Tuesday I found a spot at the bar (with full food service) at Cochon. Which specializes in, surprise surprise, porcine delicacies.

I’m a sandwich guy, and went with my favorite anywhere. Oyster and Bacon on toast.

That’s what I’m talking about.

And some shrimp eggplant dressing. Sublime.

All made ever more delightful by the most pleasant banter with my new pals, Rebecca and Jen, a couple of bright, engaging, attractive, funny and forthcoming young businesswomen in town for a technology convention.

They actually asked for the Culture Maven’s suggestions about music to go here at night. He willingly obliged.

Tonight, Galatoire’s. Of which, I’ve written often before. It’s simply the best of the classic New Orleans restaurants.

Softshell crab adorned with shrimp or crab or both shall be consumed.

The evening will be enhanced by conversation with my local friends, who are tapped into Crescent City culture, and shall share all the innuendo about the politics and culture of the town.

  * * * * *

Let me give a shout out to the nice baristas at the Pulp & Grind Coffee & Juice place on Camp Street by the Federal Court complex.

It’s where I’m sitting now, writing this, because the wireless has been down at my hotel for the last day and a half. Not a good thing. Accommodations on my bill shall ensue.
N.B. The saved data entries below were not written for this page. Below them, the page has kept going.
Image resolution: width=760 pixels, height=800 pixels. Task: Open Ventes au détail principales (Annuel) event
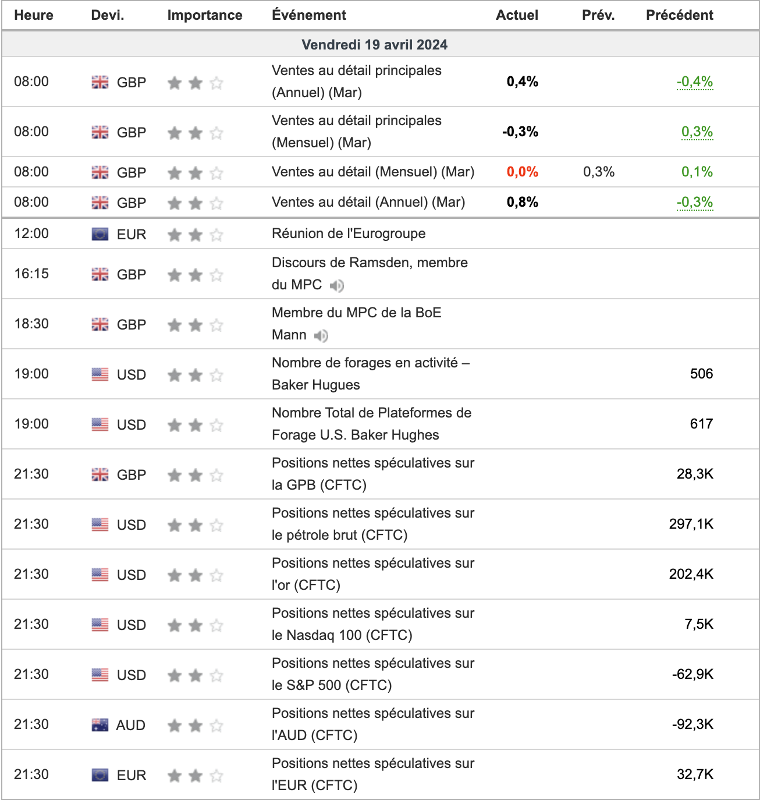tap(357, 82)
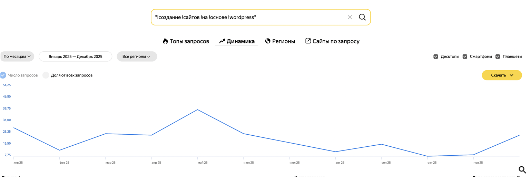The width and height of the screenshot is (530, 177).
Task: Expand the По месяцам dropdown
Action: (17, 56)
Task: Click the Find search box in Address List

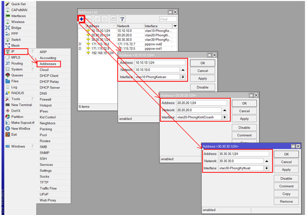Action: pyautogui.click(x=168, y=19)
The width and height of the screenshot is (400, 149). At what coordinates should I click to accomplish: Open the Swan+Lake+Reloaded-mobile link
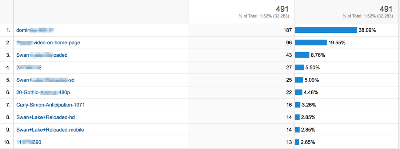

If you’re in the hood, and need some caffeine, check out P & G.

  * * * * *

Today I shall dive deep into the Louisiana Music Factory, an incredible record store, with racks and racks and racks of this town’s musical recordings. My wallet shall be thinner upon exit.

I know there’s a new live Longhair album out, a gig he played in Chicago, where he jammed out on his own tunes, and some which weren’t part of his regular repertoire.

It won’t be the only one in the bag.

Plus the place has a little stage, with mini concerts on the hour all day.

Okay, enough.

The bon temps are roulering.

— c d kaplan

One Comment on “JazzFest ’16: Daze Between”

  1. 1 Marty said at 10:05 pm on April 27th, 2016:

    So what did you end up having at Galatoire’s? We were told that while soft shell was in season, they were not serving it.